My nuclear family is vegetarian, and nobody except me likes pumpkin-containing desserts — two facts that would complicate matters very slightly in any household attempting a traditional Thanksgiving. I used to joke that we’d treat a pineapple as our turkey, slicing it up and baking it for our “Thanksgiving lunch.” The truth is, though, that there was never any such meal — nothing you’d term a “Thanksgiving meal,” anyway. Sometimes we’d make jalapeno cornbread as a half-hearted nod to the season, but mostly we would carry on with our lives as usual, barely acknowledging the day except to discuss Texas A&M’s Thanksgiving football game.
Of course, it’s not because we’re vegetarian that we don’t know what to do on Thanksgiving Day. As is inevitably said around this time of year, Thanksgiving isn’t all about the food — it’s about family, and also (obviously) about giving thanks, and we could easily have had a Thanksgiving that featured a pineapple as its centerpiece if we were at all serious about the spirit of the tradition. But my nuclear family, aside from being vegetarian and shockingly averse to pumpkin, is composed of two first-generation immigrants from India (my parents) and their two children. It’s hard to treat the day as special when you have no extended family in the United States with whom to reunite and celebrate, and it’s even more difficult when it seems not to apply to you at all.
Like everyone else, I learned the Thanksgiving story over and over again in elementary school. And like many of my peers, I learned somewhat later that this Thanksgiving story lacks a great deal of important context: that when the Pilgrims were weak, the Wampanoag protected them, and that not long after this display of “friendship” (in pursuit of a peace treaty), the English settlers began to raid the villages of those whom they called “savages” and “heathens,” decimating the population. I am never sure if it’s my place to say this, but certainly, we ought to decolonize the way we teach and think about Thanksgiving.
There’s another, less immediate problem with the prevalence of the Thanksgiving myth as it’s taught in schools. This is a problem that ought to be of concern to everyone, but particularly those who come from immigrant families continually confused by the hows and whys of Thanksgiving, and who tend to ignore the holiday (both its more and less palatable sides) altogether. We learn in school that the Pilgrims and their descendants (and those who look like them) are the “real” Americans.
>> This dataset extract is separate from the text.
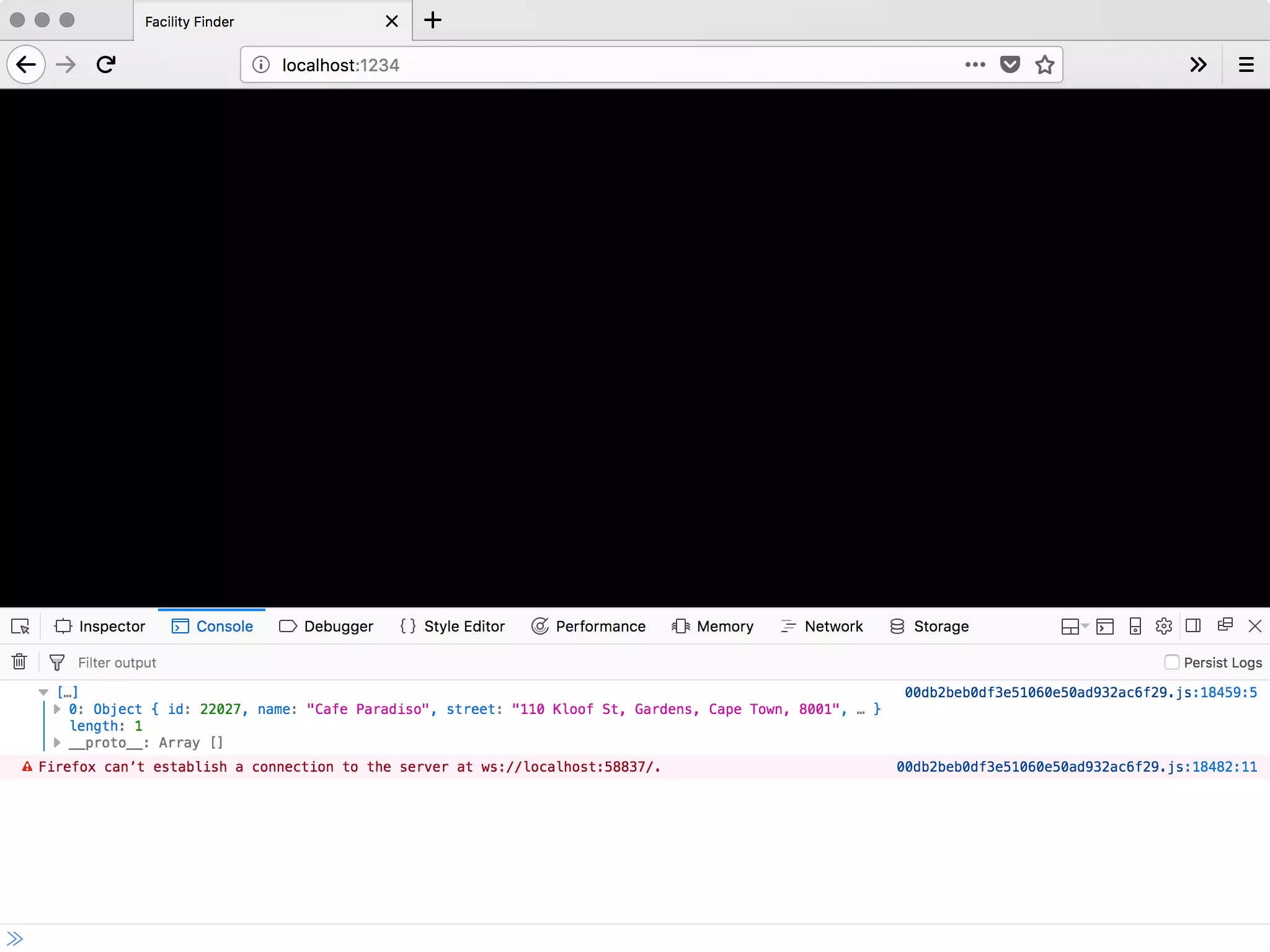Switch to the Network tab

pos(822,627)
We think they’re more “real” because they were “first” — but that idea is a product of the Thanksgiving story’s mythic qualities.
This is a particularly insidious idea in a country so often described as a “melting pot” and a “nation of immigrants.” It erases those who were not immigrants, and makes all subsequent immigrants out to be less fundamentally American. Two boys in my third-grade class claimed to be related to William Bradford, and this was viewed with more awe than was strictly warranted — it was a sort of American pedigree. If we learned the right story, though — one that didn’t place Bradford and his fellow Pilgrims on a pedestal — it wouldn’t be much more significant than a student saying they could trace their ancestry back to anyone else remotely well-known.
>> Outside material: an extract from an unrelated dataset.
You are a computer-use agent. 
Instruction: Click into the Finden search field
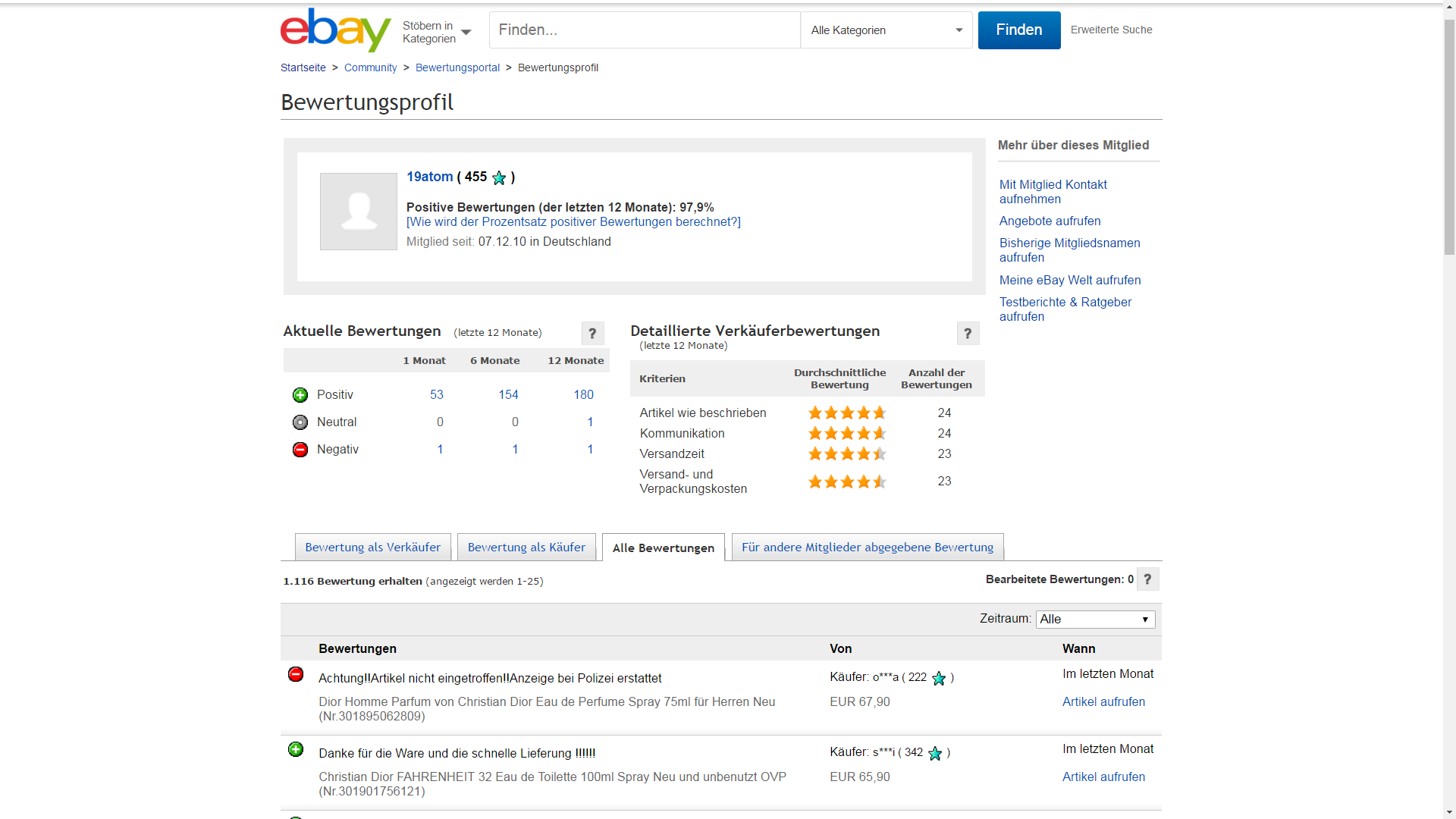point(645,30)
While the story of Thanksgiving is a mess, the cultural values underlying it — a day of family, of gratitude for a literal or metaphorical harvest — are worth celebrating. We know they’re worth celebrating because most cultures have at least one harvest festival that amounts to “giving thanks.” My parents’ families in India, for instance, celebrated two different versions of Pongal, the major South Indian harvest festival. Pongal is far, far more relevant to my family than the American idea of Thanksgiving. But because of how ingrained the Thanksgiving story is in our culture, as long as I don’t celebrate Thanksgiving, I’m still (to some degree) the "Other."
We should correct the way we see Thanksgiving, and tell the most factual story of the holiday that we can — most of us know this. But we should also recognize that Thanksgiving (not unlike Christmas) is a festival important to certain groups of Americans, and less important to others. Celebrating Thanksgiving the “right way” shouldn’t be a litmus test for American-ness. At the end of the day, it’s just another harvest festival.